▸ **Exercise**:
Return the entries in full, exactly as written.

▸ **Supplied records**:
<<<<

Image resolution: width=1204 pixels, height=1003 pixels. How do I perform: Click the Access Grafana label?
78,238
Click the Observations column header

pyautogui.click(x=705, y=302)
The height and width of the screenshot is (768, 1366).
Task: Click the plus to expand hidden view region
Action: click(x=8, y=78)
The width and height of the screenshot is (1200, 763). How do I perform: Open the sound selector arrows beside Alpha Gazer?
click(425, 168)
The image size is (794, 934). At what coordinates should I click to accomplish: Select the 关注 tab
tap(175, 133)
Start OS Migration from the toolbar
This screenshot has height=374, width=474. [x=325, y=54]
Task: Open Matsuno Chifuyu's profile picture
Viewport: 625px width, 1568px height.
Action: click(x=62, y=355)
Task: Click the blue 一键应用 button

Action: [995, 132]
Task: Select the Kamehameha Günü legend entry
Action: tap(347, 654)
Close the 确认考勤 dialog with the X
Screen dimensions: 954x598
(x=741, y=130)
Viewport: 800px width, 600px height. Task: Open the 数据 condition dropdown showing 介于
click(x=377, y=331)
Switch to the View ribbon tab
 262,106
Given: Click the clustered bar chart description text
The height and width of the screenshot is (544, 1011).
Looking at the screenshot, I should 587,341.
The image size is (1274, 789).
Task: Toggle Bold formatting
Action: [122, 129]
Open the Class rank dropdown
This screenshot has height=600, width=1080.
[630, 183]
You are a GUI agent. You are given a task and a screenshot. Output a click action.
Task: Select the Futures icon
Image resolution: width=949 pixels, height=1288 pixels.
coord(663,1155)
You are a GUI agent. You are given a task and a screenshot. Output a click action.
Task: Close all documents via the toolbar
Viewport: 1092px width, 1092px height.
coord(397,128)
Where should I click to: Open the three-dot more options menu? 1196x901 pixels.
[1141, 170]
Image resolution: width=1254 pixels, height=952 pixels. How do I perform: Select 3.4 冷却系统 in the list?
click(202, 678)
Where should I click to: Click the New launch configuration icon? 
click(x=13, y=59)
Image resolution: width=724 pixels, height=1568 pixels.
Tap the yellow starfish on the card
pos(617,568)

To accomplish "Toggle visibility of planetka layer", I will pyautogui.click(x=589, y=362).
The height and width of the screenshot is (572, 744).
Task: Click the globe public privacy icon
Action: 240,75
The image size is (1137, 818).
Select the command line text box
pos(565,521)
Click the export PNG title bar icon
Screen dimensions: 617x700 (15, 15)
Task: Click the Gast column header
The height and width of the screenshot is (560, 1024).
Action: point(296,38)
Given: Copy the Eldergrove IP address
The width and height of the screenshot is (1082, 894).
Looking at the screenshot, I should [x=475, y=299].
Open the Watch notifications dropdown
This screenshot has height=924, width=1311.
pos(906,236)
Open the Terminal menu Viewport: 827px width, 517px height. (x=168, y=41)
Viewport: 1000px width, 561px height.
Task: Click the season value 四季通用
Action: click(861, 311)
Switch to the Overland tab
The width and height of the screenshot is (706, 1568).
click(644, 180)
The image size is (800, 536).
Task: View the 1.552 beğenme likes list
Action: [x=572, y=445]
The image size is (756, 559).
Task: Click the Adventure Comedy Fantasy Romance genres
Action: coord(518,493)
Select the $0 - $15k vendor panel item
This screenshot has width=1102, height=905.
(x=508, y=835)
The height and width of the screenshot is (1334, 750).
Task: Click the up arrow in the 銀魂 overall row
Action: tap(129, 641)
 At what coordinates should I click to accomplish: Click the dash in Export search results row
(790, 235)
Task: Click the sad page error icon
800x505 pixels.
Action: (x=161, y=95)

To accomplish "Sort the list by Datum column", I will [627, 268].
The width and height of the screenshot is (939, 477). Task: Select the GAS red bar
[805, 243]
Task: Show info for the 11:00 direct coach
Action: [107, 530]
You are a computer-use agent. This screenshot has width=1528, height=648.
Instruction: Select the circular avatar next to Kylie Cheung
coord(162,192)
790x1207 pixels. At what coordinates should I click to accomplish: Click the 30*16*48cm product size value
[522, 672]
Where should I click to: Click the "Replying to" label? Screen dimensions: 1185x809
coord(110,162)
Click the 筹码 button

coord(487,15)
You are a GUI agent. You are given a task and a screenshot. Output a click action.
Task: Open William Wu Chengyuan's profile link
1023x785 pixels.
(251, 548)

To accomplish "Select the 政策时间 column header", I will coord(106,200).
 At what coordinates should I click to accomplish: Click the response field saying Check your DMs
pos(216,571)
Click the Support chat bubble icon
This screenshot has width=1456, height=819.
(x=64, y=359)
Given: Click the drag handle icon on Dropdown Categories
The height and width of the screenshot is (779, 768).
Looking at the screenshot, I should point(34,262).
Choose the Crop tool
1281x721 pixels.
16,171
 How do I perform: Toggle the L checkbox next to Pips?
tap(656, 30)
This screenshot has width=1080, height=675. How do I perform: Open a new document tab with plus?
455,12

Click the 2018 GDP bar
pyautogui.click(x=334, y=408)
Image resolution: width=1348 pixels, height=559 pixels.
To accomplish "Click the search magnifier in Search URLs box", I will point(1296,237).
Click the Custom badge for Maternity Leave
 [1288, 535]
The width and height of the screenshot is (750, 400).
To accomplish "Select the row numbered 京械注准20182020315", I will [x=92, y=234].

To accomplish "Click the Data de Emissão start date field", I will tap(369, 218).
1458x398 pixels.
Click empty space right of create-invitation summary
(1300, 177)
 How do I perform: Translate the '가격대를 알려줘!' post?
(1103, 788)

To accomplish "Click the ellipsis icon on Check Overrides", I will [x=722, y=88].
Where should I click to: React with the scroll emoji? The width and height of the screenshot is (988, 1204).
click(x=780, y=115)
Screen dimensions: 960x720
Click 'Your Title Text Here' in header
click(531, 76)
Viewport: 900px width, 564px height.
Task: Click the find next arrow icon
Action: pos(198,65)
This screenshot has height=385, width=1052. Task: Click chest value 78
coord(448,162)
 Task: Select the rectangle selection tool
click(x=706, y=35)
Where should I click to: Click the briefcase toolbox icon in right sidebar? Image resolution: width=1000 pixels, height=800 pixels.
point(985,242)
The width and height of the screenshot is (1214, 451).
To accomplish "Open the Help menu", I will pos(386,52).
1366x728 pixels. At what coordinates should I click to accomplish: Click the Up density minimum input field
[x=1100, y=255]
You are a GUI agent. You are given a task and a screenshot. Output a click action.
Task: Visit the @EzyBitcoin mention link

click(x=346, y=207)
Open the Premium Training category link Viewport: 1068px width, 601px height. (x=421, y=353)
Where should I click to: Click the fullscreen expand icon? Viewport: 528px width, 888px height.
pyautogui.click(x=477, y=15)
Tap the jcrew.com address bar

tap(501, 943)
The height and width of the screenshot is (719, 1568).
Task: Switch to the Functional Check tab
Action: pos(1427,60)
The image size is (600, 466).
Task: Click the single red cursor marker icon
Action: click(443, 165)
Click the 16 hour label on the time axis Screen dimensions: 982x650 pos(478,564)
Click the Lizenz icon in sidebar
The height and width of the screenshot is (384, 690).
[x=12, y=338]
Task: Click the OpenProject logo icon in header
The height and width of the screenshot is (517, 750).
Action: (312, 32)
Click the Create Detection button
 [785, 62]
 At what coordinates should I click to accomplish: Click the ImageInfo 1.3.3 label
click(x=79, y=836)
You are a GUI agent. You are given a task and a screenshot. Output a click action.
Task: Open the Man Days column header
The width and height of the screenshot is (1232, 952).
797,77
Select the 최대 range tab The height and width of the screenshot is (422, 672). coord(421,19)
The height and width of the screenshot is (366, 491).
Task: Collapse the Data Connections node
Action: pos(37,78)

>>>>

▸ **Exercise response**:
Image resolution: width=1204 pixels, height=1003 pixels. How do I perform: Click the Access Grafana label?
78,238
Click the Observations column header

pyautogui.click(x=705, y=302)
The height and width of the screenshot is (768, 1366).
Task: Click the plus to expand hidden view region
Action: click(x=8, y=78)
The width and height of the screenshot is (1200, 763). How do I perform: Open the sound selector arrows beside Alpha Gazer?
click(425, 168)
The image size is (794, 934). At what coordinates should I click to accomplish: Select the 关注 tab
tap(175, 133)
Start OS Migration from the toolbar
This screenshot has height=374, width=474. [x=325, y=54]
Task: Open Matsuno Chifuyu's profile picture
Viewport: 625px width, 1568px height.
Action: click(x=62, y=355)
Task: Click the blue 一键应用 button

Action: [995, 132]
Task: Select the Kamehameha Günü legend entry
Action: tap(347, 654)
Close the 确认考勤 dialog with the X
Screen dimensions: 954x598
(x=741, y=130)
Viewport: 800px width, 600px height. Task: Open the 数据 condition dropdown showing 介于
click(x=377, y=331)
Switch to the View ribbon tab
 262,106
Given: Click the clustered bar chart description text
The height and width of the screenshot is (544, 1011).
Looking at the screenshot, I should 587,341.
The image size is (1274, 789).
Task: Toggle Bold formatting
Action: [122, 129]
Open the Class rank dropdown
This screenshot has height=600, width=1080.
[630, 183]
You are a GUI agent. You are given a task and a screenshot. Output a click action.
Task: Select the Futures icon
Image resolution: width=949 pixels, height=1288 pixels.
coord(663,1155)
You are a GUI agent. You are given a task and a screenshot. Output a click action.
Task: Close all documents via the toolbar
Viewport: 1092px width, 1092px height.
coord(397,128)
Where should I click to: Open the three-dot more options menu? 1196x901 pixels.
[1141, 170]
Image resolution: width=1254 pixels, height=952 pixels. How do I perform: Select 3.4 冷却系统 in the list?
click(202, 678)
Where should I click to: Click the New launch configuration icon? 
click(x=13, y=59)
Image resolution: width=724 pixels, height=1568 pixels.
Tap the yellow starfish on the card
pos(617,568)

To accomplish "Toggle visibility of planetka layer", I will pyautogui.click(x=589, y=362).
The height and width of the screenshot is (572, 744).
Task: Click the globe public privacy icon
Action: 240,75
The image size is (1137, 818).
Select the command line text box
pos(565,521)
Click the export PNG title bar icon
Screen dimensions: 617x700 (15, 15)
Task: Click the Gast column header
The height and width of the screenshot is (560, 1024).
Action: point(296,38)
Given: Copy the Eldergrove IP address
The width and height of the screenshot is (1082, 894).
Looking at the screenshot, I should [x=475, y=299].
Open the Watch notifications dropdown
This screenshot has height=924, width=1311.
pos(906,236)
Open the Terminal menu Viewport: 827px width, 517px height. (x=168, y=41)
Viewport: 1000px width, 561px height.
Task: Click the season value 四季通用
Action: click(861, 311)
Switch to the Overland tab
The width and height of the screenshot is (706, 1568).
click(644, 180)
The image size is (800, 536).
Task: View the 1.552 beğenme likes list
Action: [x=572, y=445]
The image size is (756, 559).
Task: Click the Adventure Comedy Fantasy Romance genres
Action: coord(518,493)
Select the $0 - $15k vendor panel item
This screenshot has width=1102, height=905.
(x=508, y=835)
The height and width of the screenshot is (1334, 750).
Task: Click the up arrow in the 銀魂 overall row
Action: tap(129, 641)
 At what coordinates should I click to accomplish: Click the dash in Export search results row
(790, 235)
Task: Click the sad page error icon
800x505 pixels.
Action: (x=161, y=95)

To accomplish "Sort the list by Datum column", I will [627, 268].
The width and height of the screenshot is (939, 477). Task: Select the GAS red bar
[805, 243]
Task: Show info for the 11:00 direct coach
Action: [107, 530]
You are a computer-use agent. This screenshot has width=1528, height=648.
Instruction: Select the circular avatar next to Kylie Cheung
coord(162,192)
790x1207 pixels. At what coordinates should I click to accomplish: Click the 30*16*48cm product size value
[522, 672]
Where should I click to: Click the "Replying to" label? Screen dimensions: 1185x809
coord(110,162)
Click the 筹码 button

coord(487,15)
You are a GUI agent. You are given a task and a screenshot. Output a click action.
Task: Open William Wu Chengyuan's profile link
1023x785 pixels.
(251, 548)

To accomplish "Select the 政策时间 column header", I will coord(106,200).
 At what coordinates should I click to accomplish: Click the response field saying Check your DMs
pos(216,571)
Click the Support chat bubble icon
This screenshot has width=1456, height=819.
(x=64, y=359)
Given: Click the drag handle icon on Dropdown Categories
The height and width of the screenshot is (779, 768).
Looking at the screenshot, I should point(34,262).
Choose the Crop tool
1281x721 pixels.
16,171
 How do I perform: Toggle the L checkbox next to Pips?
tap(656, 30)
This screenshot has width=1080, height=675. How do I perform: Open a new document tab with plus?
455,12

Click the 2018 GDP bar
pyautogui.click(x=334, y=408)
Image resolution: width=1348 pixels, height=559 pixels.
To accomplish "Click the search magnifier in Search URLs box", I will point(1296,237).
Click the Custom badge for Maternity Leave
 [1288, 535]
The width and height of the screenshot is (750, 400).
To accomplish "Select the row numbered 京械注准20182020315", I will [x=92, y=234].

To accomplish "Click the Data de Emissão start date field", I will tap(369, 218).
1458x398 pixels.
Click empty space right of create-invitation summary
(1300, 177)
 How do I perform: Translate the '가격대를 알려줘!' post?
(1103, 788)

To accomplish "Click the ellipsis icon on Check Overrides", I will [x=722, y=88].
Where should I click to: React with the scroll emoji? The width and height of the screenshot is (988, 1204).
click(x=780, y=115)
Screen dimensions: 960x720
Click 'Your Title Text Here' in header
click(531, 76)
Viewport: 900px width, 564px height.
Task: Click the find next arrow icon
Action: pos(198,65)
This screenshot has height=385, width=1052. Task: Click chest value 78
coord(448,162)
 Task: Select the rectangle selection tool
click(x=706, y=35)
Where should I click to: Click the briefcase toolbox icon in right sidebar? Image resolution: width=1000 pixels, height=800 pixels.
point(985,242)
The width and height of the screenshot is (1214, 451).
To accomplish "Open the Help menu", I will pos(386,52).
1366x728 pixels. At what coordinates should I click to accomplish: Click the Up density minimum input field
[x=1100, y=255]
You are a GUI agent. You are given a task and a screenshot. Output a click action.
Task: Visit the @EzyBitcoin mention link

click(x=346, y=207)
Open the Premium Training category link Viewport: 1068px width, 601px height. (x=421, y=353)
Where should I click to: Click the fullscreen expand icon? Viewport: 528px width, 888px height.
pyautogui.click(x=477, y=15)
Tap the jcrew.com address bar

tap(501, 943)
The height and width of the screenshot is (719, 1568).
Task: Switch to the Functional Check tab
Action: pos(1427,60)
The image size is (600, 466).
Task: Click the single red cursor marker icon
Action: click(443, 165)
Click the 16 hour label on the time axis Screen dimensions: 982x650 pos(478,564)
Click the Lizenz icon in sidebar
The height and width of the screenshot is (384, 690).
[x=12, y=338]
Task: Click the OpenProject logo icon in header
The height and width of the screenshot is (517, 750).
Action: (312, 32)
Click the Create Detection button
 [785, 62]
 At what coordinates should I click to accomplish: Click the ImageInfo 1.3.3 label
click(x=79, y=836)
You are a GUI agent. You are given a task and a screenshot. Output a click action.
Task: Open the Man Days column header
The width and height of the screenshot is (1232, 952).
797,77
Select the 최대 range tab The height and width of the screenshot is (422, 672). coord(421,19)
The height and width of the screenshot is (366, 491).
Task: Collapse the Data Connections node
Action: pos(37,78)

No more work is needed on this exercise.